というわけで逆に気楽に、ぼんやりと俯瞰しつつ細かなネタなど拾っていこうかなと考えとります。なおワタシは原作小説を既に読んでしまっているので、ネタバレになるようなことは深く突っ込まないことします。それから、感想投稿キャンペーンで「ダウンロードOKの画像を公開する」と述べているので、今までとは変えて放送の画面キャプチャは貼らず、ダウンロード可能画像とテキスト主体で行ってみます。引用元を明記すればよいとは思うけど、今回は個人的に思うところがありまして。




では本題。

「ユーフォ3を見てると文字通り息継ぎすることができない」と先行上映会の記事で書きましたけど、OP/EDとCM無し25分間、文字通りみっちり詰まった情報量に圧倒された方が多いんじゃないかと思います。劇中の時間は新学期開始からの数日くらいを描いてますけど、研ぎ澄まされたカットとセリフによる無駄のなさが、単に詰め込んだわけではない、ユーフォ3独特の視聴感覚に繋がってると思います。

順番に見ていきますね。

アバンというよりユーフォ3という物語のプロローグでしょうか、開始からの北宇治高校の風景と職員室と吹奏楽部の演奏、久美子の寝姿の全体をつつむ違和感、通称「ディスコ・キッドの謎」は、謎として置いといて深掘りしません。個人的に気になったところは「1カットめの机の上に置いてある"写真"に写っているのは誰か、撮ったのは誰か」という点でしょうか。カメラと写真は、ユーフォ3における重要アイテムのひとつなので。

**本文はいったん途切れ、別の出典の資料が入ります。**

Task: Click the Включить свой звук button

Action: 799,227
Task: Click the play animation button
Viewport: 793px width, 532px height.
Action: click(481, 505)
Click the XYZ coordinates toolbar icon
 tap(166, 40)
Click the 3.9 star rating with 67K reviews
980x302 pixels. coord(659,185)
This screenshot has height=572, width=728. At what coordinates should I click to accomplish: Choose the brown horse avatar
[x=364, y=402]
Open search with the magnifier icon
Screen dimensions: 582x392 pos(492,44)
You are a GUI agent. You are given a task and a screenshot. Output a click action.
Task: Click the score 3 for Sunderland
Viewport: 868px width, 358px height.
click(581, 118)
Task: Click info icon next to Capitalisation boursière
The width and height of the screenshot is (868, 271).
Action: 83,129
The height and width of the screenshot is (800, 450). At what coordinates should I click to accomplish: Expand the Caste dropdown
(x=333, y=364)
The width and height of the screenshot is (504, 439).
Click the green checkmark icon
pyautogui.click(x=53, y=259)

それから先行上映会場でぎゃーと叫びそうになった「制服姿の久美子が膝歩きしてベッドを横切って姿見に向かう」カットは、もう惚れ惚れとするような見事さで…この、むちゃくちゃ難しいけど自然すぎて目の肥えたアニメファンじゃないと逆にスルーしてしまうアキュレイトな日常芝居の連続は、これも先の上映会の記事で書きましたけど「フェルンが息もつかせぬ勢いで繰り出す一般攻撃魔法ゾルトラーク」のようなもので、京都アニメーションがTVシリーズをやるとこういうのが怒涛のように現れるので情報が飽和して大変なことになるというのを、あらためて痛感しております。

…こんな調子で全てのカットに言及したら、いつまでも終わらないので思いっきり端折ります。

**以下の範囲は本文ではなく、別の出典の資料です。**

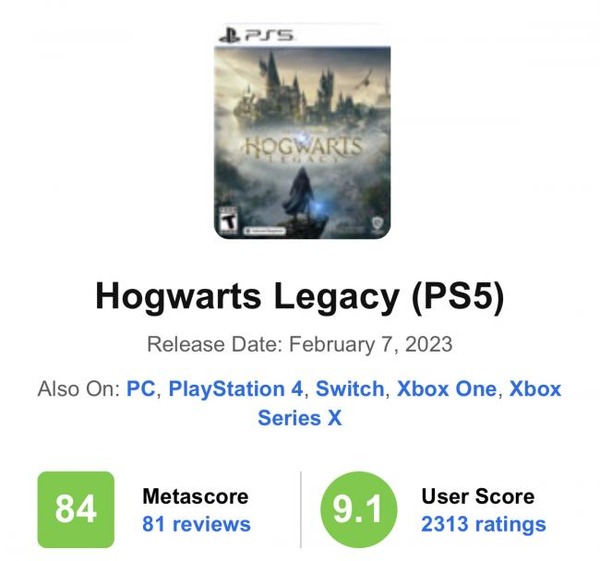This screenshot has width=600, height=561.
Task: Click the Also On label
Action: click(x=78, y=388)
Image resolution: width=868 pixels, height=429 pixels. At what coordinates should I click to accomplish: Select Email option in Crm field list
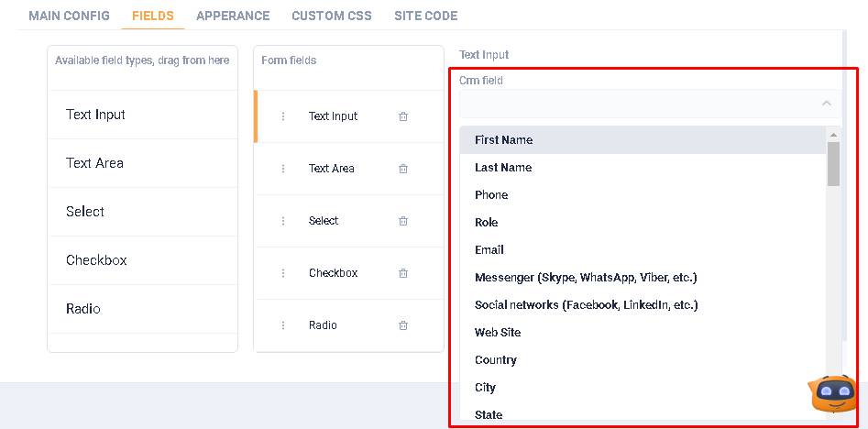489,250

第一回で目立ったのは「前後の動きの描写が多い」ことです。アンコン編でも兆しはありましたけど、ユーフォ3は明らかに多用されています。それ自体の作画がむちゃくちゃ難しいと伝え聞いてるので印象深いわけですけど、いわゆる画面の右側・左側、舞台の上手・下手という作劇のセオリーから、第一人称的な見せ方・語り口への意識の切り替えがあったと推察されます。このユーフォ3という物語は、主人公たる黄前久美子から見た2017年度の風景である、とも言い換えられます(2017年度と断言する理由は後述)

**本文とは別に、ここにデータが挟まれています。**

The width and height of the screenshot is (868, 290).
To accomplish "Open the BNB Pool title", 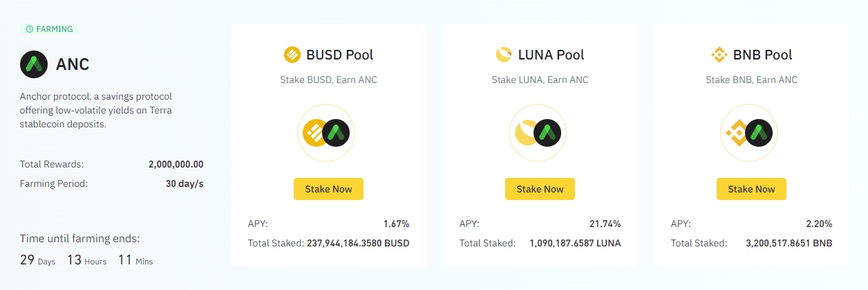I will tap(763, 55).
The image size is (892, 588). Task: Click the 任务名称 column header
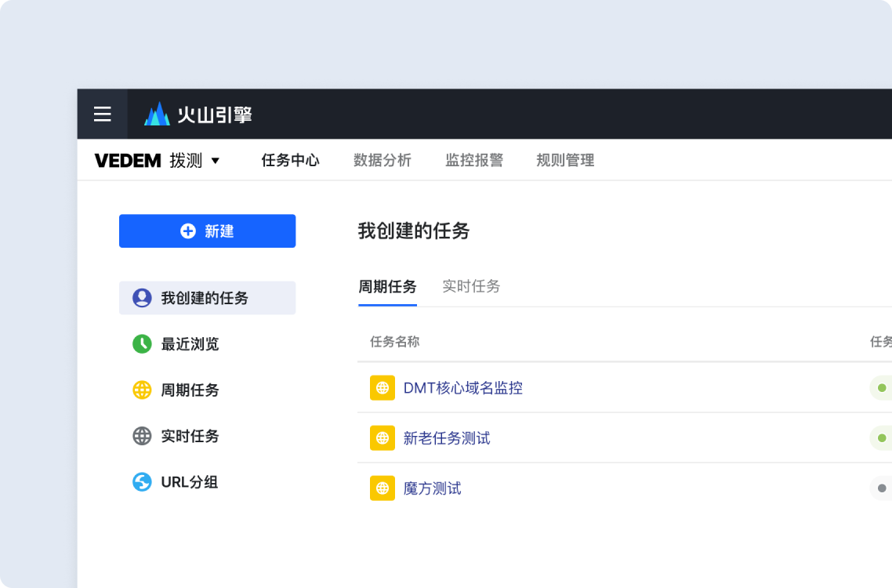coord(393,342)
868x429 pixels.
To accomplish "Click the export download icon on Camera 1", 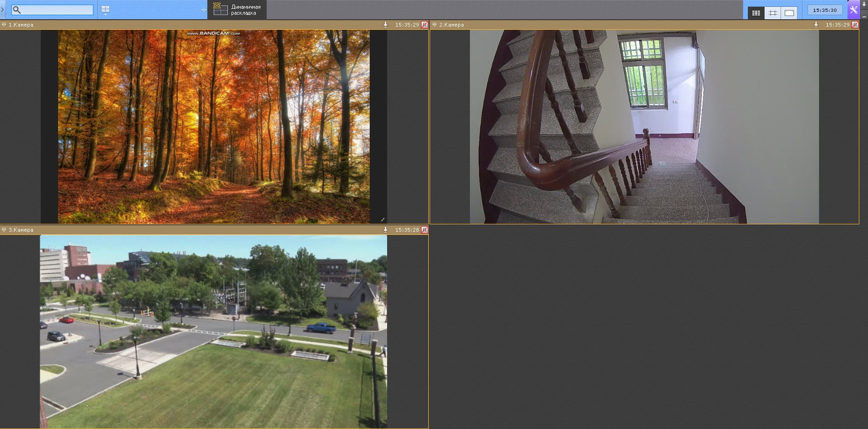I will 385,25.
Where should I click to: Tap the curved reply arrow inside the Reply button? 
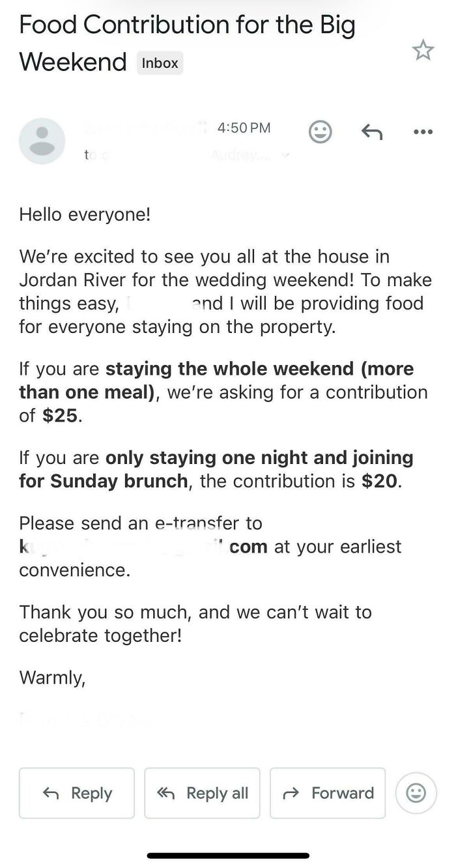(50, 793)

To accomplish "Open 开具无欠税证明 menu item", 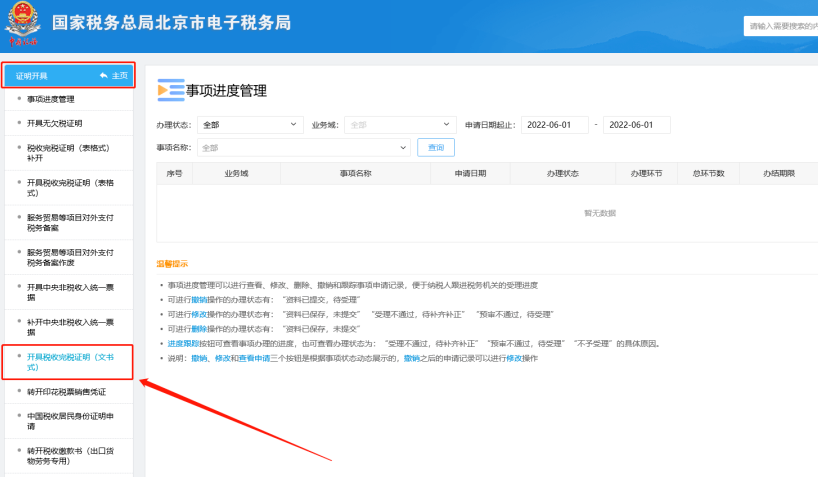I will pos(55,122).
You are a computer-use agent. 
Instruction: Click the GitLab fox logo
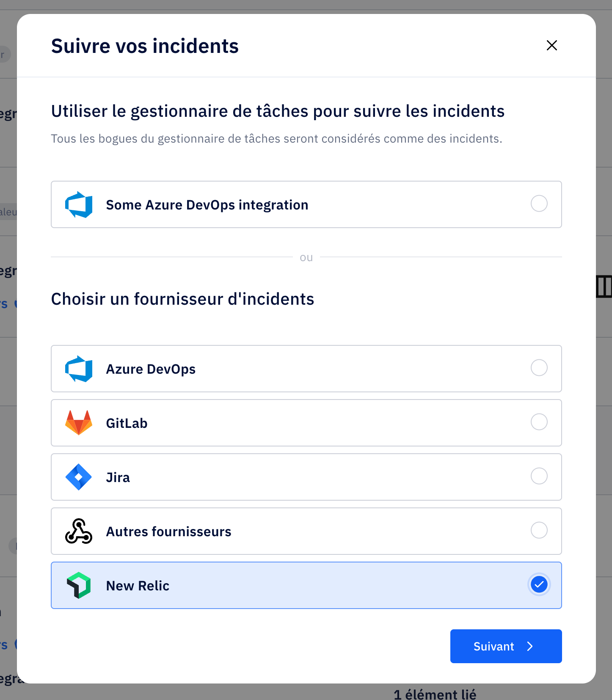[79, 423]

それから回想として過去のシリーズや映画からカットその他が引用されるわけですが、そのなかにしれっと新規カットを入れてくるあたり京アニも性格わ…もといサービス精神旺盛っすね。なので、見ている側のこちらは、のべ9年の間に蓄積された過去の記憶に新しい情報が加えられることで、「自分が妄想していたことは既に映像化されていたのでは」的に困惑してしまう仕掛けです。やっぱり京アニは性格以下略。


あと研ぎ澄まされた、その一言が重大な意味を持つセリフの冴えには言及せねばなりません。かなピーこと久石奏のくねくねした楽器紹介は大爆笑しましたけど。アフレコ現場ではノリノリで収録されたんでしょうし、周りの皆さんは笑いを堪えるの必死だったんだろうなあ…(なおアフレコについては特別上映イベントで驚くべき話が暴露されたんですが、それは機会をあらためてお話します)


話が逸れました。ユーフォ3のセリフの冴えについて、特にこの2つは今後の展開を示唆するものとして記憶しておくべきでしょう。

黄前久美子「私の3年生は始まってしまった」

黒江真由「やっぱり!イメージどおりだ!」

久美子は部長という重責を担って悲願の全国大会金賞という目標に向かっていきますが、この時点ではまだ受動的な感覚が抜けきれていません。一方で吹奏楽の強豪校から転校してきた黒江真由嬢は、初対面の(かつて失言王と呼ばれた)久美子部長に己の主観を一方的にぶつけるという大失言をいきなりかまします。エピローグでいきなりこの不穏さで締めるあたり、久美子部長の胃が本気で心配になります。なお真由嬢のトラッドなセーラー服は、もちろん原作小説のアサダニッキさんが描かれた北宇治高校の制服が元ネタなんでしょうけど、かつてNHKで放送された少年ドラマシリーズの「なぞの転校生」へのリスペクトやオマージュとも取れます。そのまんまのオチやないかい、という関西弁のツッコミが飛んできそうですけど。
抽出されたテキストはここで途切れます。